● **Task description**: Below, some lines carry pictures; leave those pictures out and retype exactly the lines from the one with "You are a computer-use agent. 418x402 pixels." through the one with "Click the Lemonade $3.25 price".

● **Data in this exercise**:
———

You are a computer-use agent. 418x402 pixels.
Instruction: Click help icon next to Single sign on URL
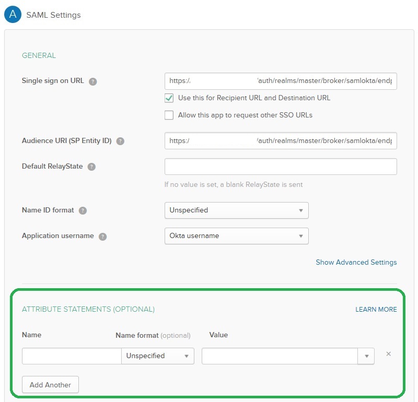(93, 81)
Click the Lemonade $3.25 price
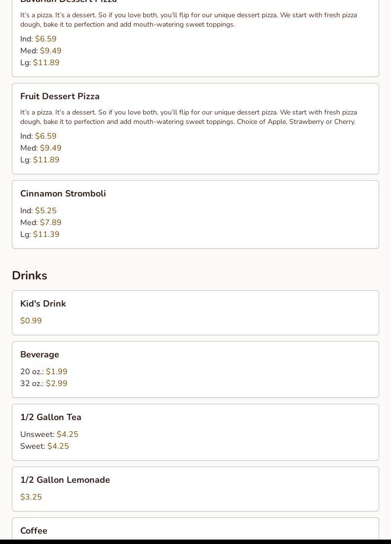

———

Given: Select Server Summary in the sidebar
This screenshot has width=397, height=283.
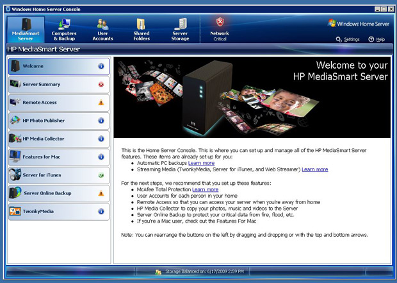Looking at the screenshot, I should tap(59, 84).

———

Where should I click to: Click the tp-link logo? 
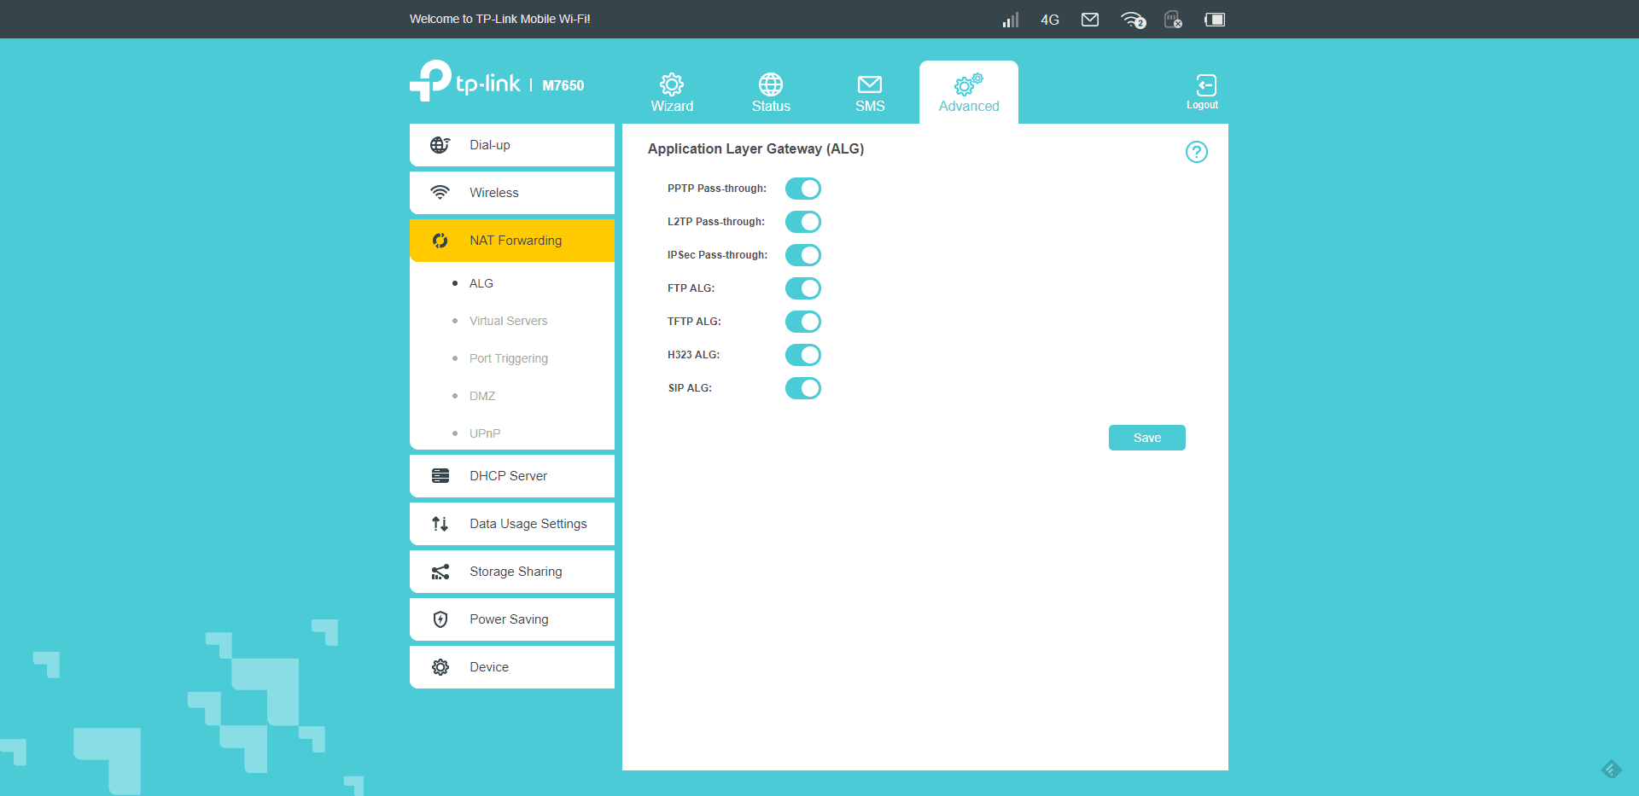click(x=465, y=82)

———

● **Answer to this task**:
You are a computer-use agent. 418x402 pixels.
Instruction: Click help icon next to Single sign on URL
(93, 81)
Click the Lemonade $3.25 price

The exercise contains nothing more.